Artists working within this stretch of popular culture include Egyptian-born painter Khaled Hafez and Pakistani multi-disciplinary artist Saks Afridi. Hafez has one foot in the traditions of Egyptian art and the other in a popular aesthetic unconfined by geographical boundaries. He layers ancient Egyptian motifs with imagery from present-day Cairo. Bridging this temporal gap creates a body of work that evokes a keen and current observation on the evolution in this region and makes it accessible on a global scale. Afridi’s approach, on the other hand, is a bit more sci-fi: constructing what could be called “spiritual machines,” such as several of the pieces from series such as SpaceMosque, Site 1 and Sighting #4, in which he explores a new genre he calls “Sci-fi Sufism,” wherein the artist draws parallels between the ancient mysticism of religion and the more modern appearances of extra-terrestrial and paranormal phenomena.

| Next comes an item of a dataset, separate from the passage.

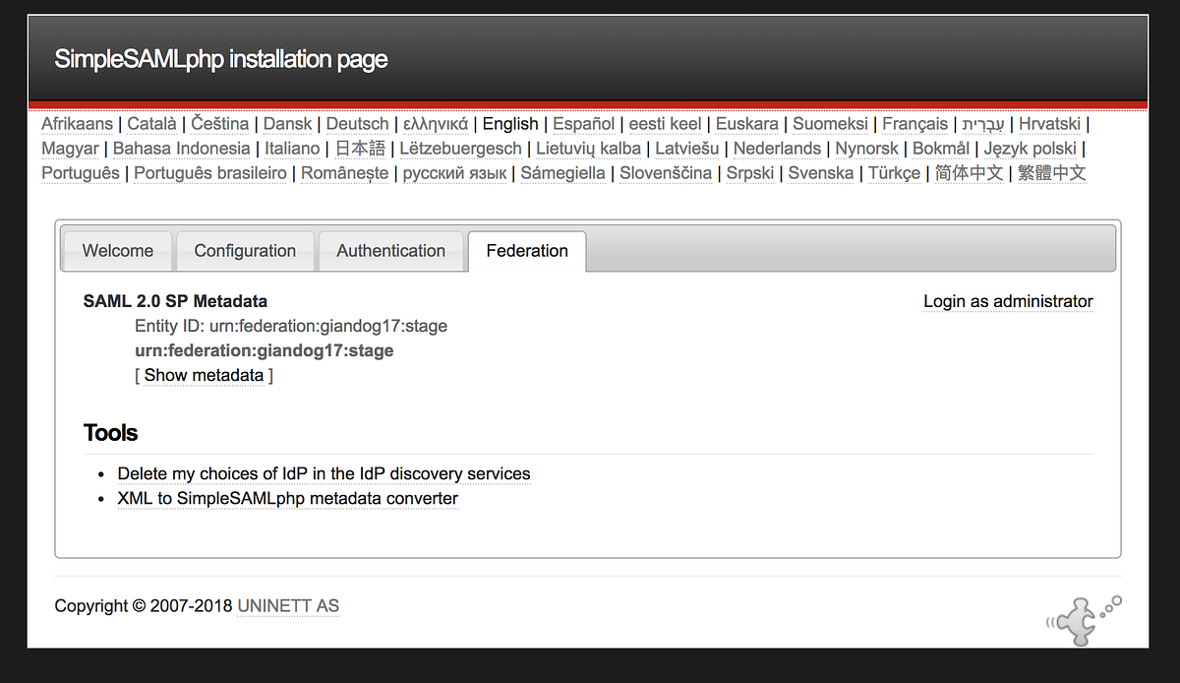1180x683 pixels.
Task: Switch to Español language
Action: click(x=583, y=124)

“If all your prayers were answered, would it change the world, or just yours?” – Unknown
Saks Afridi’s SpaceMosque is a body of work created around a parafictional narrative in which, for a brief time, a mysterious spacecraft resembling a hovering mosque appeared, and every human on Earth was granted one answered prayer every 24 hours. The vessel appeared in countless forms. We later learned that it uniquely manifested itself depending on the personal biases of the individual witnessing it. The narrative explores greed and morality at war when prayer becomes
the de facto global currency. The work asks us to reflect on what it is we pray for and to what end. Sighting #1 and Sighting #4 are part of a series of vessel sightings seen across the globe.
A VERSION OF THIS ARTICLE APPEARED IN PRINT IN SELECTIONS, ART GLOSSARY #52 PAGES 54-63.